What is the typical relative impact velocity of orbital debris in low Earth orbit?

Question

We all know that space is about going really fast. We also know that what matters in a collision isn't really absolute speed, but relative velocity. (Two cars with matched speeds on a highway touching each other doesn't necessarily lead to large damage, but if one of them was standing still, it probably would.) A large fraction of the orbiting spacecraft are in prograde orbits, simply because it's easier and, if not actively helpful, at least doesn't hurt; that also reduces the relative velocity between the two.

Yet people keep saying that in-orbit collisions happen at such extreme velocities.

What is the typical relative impact velocity of a piece of orbital debris to an operational spacecraft in low Earth orbit? What are the vector component values of this velocity?

Bonus points for answers that include citations.

Also bonus points for answers that include the data from which the "typical" is derived.

Answer 1

Take a look at this answer by Mark Adler. As you can see, a small panel over a 15 years endured many impacts. I would expect there have been multitudes of impacts over all. I doubt anyone knows what the average impact velocity has been.

I'll attempt to give you some tools to examine different scenarios, though.

Given a triangle with lengths a, b, c:
$c^2 = a^2 + b^2 - 2ab * cos(\alpha)$
where $\alpha$ is the angle between a and b.

The Law of Cosines may look hard. But if you remember cos(90º) is zero, you can see the Pythagorean theorem drop out when alpha is 90º. So if you just memorize the $-2 ab * cos(\alpha)$ part, the rest is the Pythagorean theorem you learned in high school.

And when you do vector subtraction, the third side of the triangle is the delta v between the first two velocity vectors.

Below is a series of 7.7 km/s velocity vectors forming different angles with the original 7.7 km/s velocity vector. These are vectors from 300 km altitude circular low earth orbits:

Answer 2

Not sure how precise you need the answer, but just thinking about the first cosmic velocity and the escape velocity, it can only be a value between that. So Something between ~7.8 km/s - 11.2 km/s.
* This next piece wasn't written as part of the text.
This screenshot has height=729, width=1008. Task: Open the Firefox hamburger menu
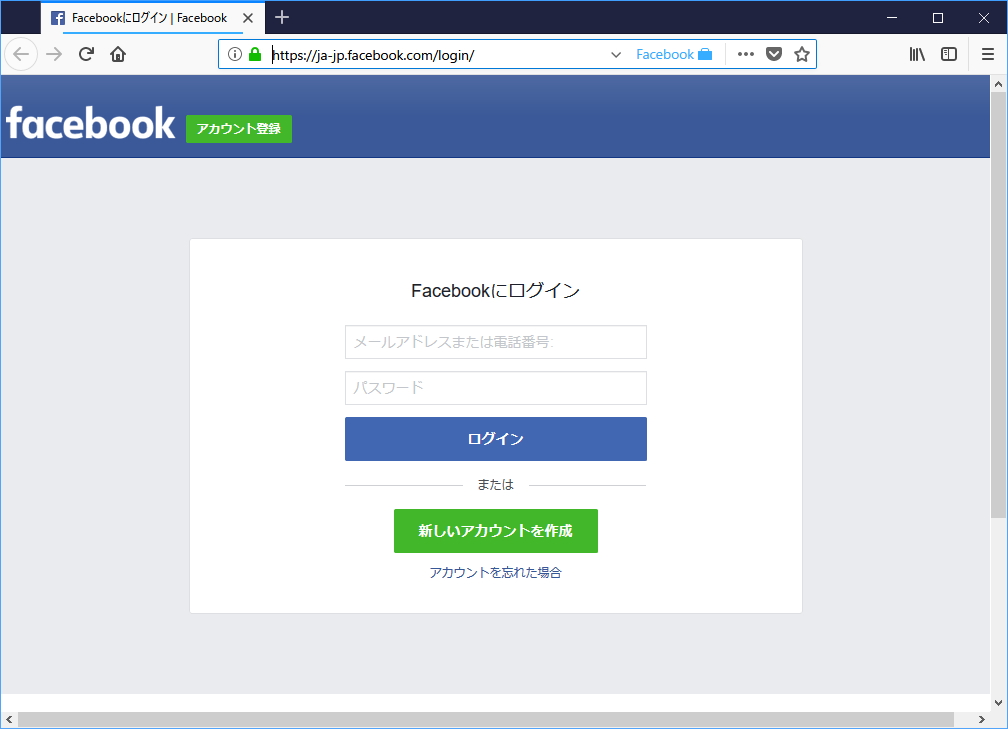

Of course as you mentioned the relative velocity matters. The orbits of the debris could be opposed to the orbit of the spacecraft so the theoretical max relative velocity would be 11.2 km/s + ~7 km/s = ~ 18 km/s (since you're talking about a LEO and not a HEO or something). Since most launches take place in a prograde orbit I'd imagine that most of the debris would be in a prograde orbit as well so most impacts probably take place at a relative velocity of the perigee speed of a HEO (9-11 km/s depending on the orbit) and the speed of the spacecraft in LEO (~7-7.5 km/s). Worst case is about 19 km/s as mentioned before though.

All speeds below that are possible though, as the inclinations between the spacecraft can vary, resulting in very different relative velocities.

Answer 3

I calculated a simple example. Two objects are in a circular low orbit but in different planes. The impact velocity depends on the angle between the orbit planes. I use 7.8 km/s for the speed in orbit.
For an angle of 5° the vectorial velocity difference is 0.68 km/s, for 10 ° 1.36 km/s, for 15 ° 2.04 km/s, for 30 ° 4.04 km/s, for 45 ° 5.96 km/s and for 90 ° 11.04 km/s.
Two orbits with an angle difference of 45 ° to the equatorial plane in oppositional directions have an angle difference of 90 ° between them.
Impact velocities of 1 to 11 km/s are possible.